• **What you need to do**: Starting at the top of the listing, extract every line up to and including the one with "Image resolution: width=253". Pictures stay out of the copy.

————

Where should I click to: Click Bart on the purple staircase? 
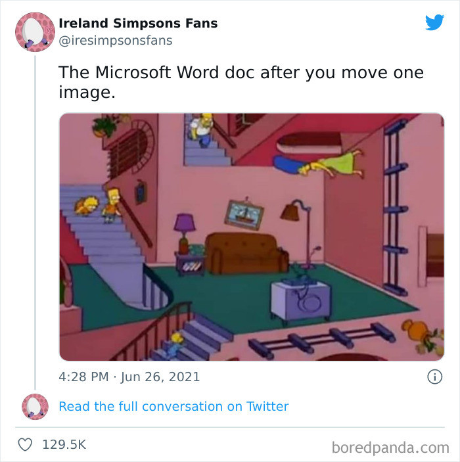pyautogui.click(x=112, y=205)
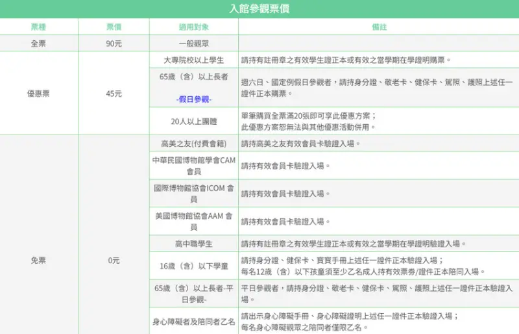Select the 票種 column header
Image resolution: width=519 pixels, height=334 pixels.
39,27
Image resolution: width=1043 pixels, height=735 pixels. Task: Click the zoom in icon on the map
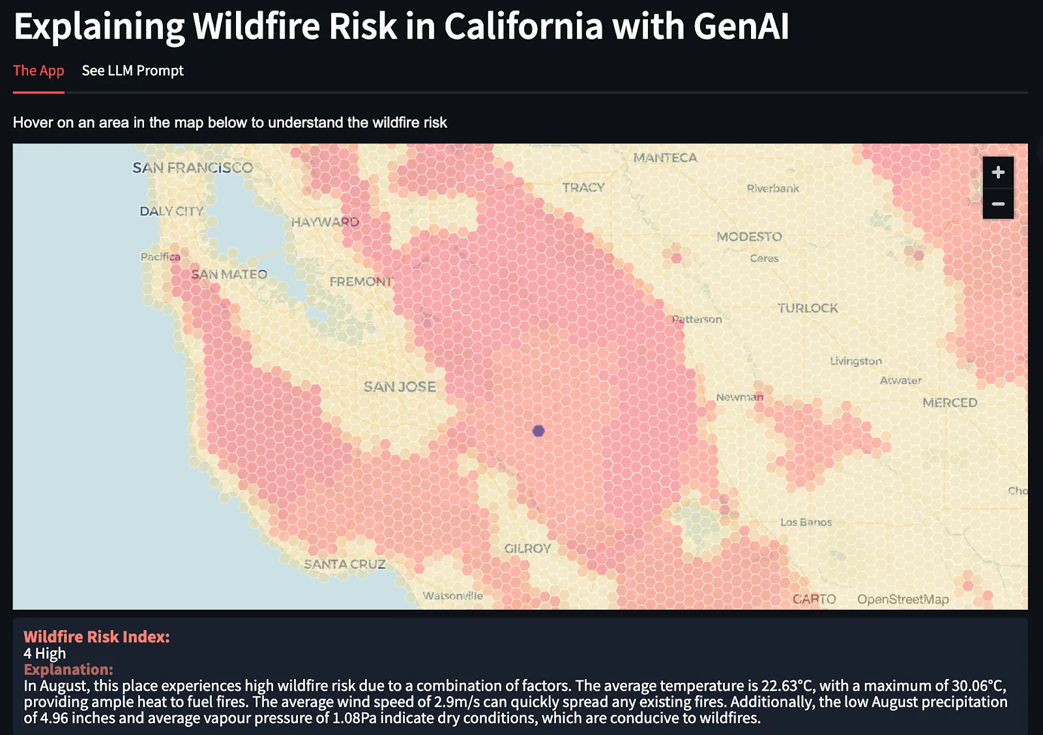click(x=997, y=172)
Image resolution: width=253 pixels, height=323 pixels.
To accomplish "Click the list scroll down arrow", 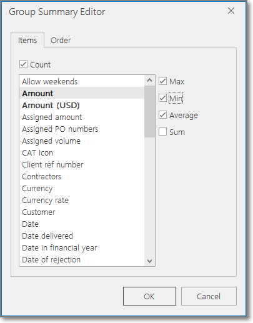I will click(149, 261).
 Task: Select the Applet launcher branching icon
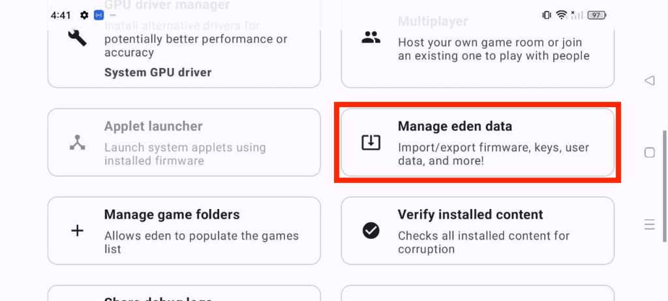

————

• **Solution for this problem**:
Where should I click to: Click Bart on the purple staircase? 
pyautogui.click(x=112, y=205)
Select the 票種 column header
Image resolution: width=519 pixels, height=334 pixels.
39,27
Image resolution: width=1043 pixels, height=735 pixels. Task: Click the zoom in icon on the map
click(x=997, y=172)
Image resolution: width=253 pixels, height=323 pixels.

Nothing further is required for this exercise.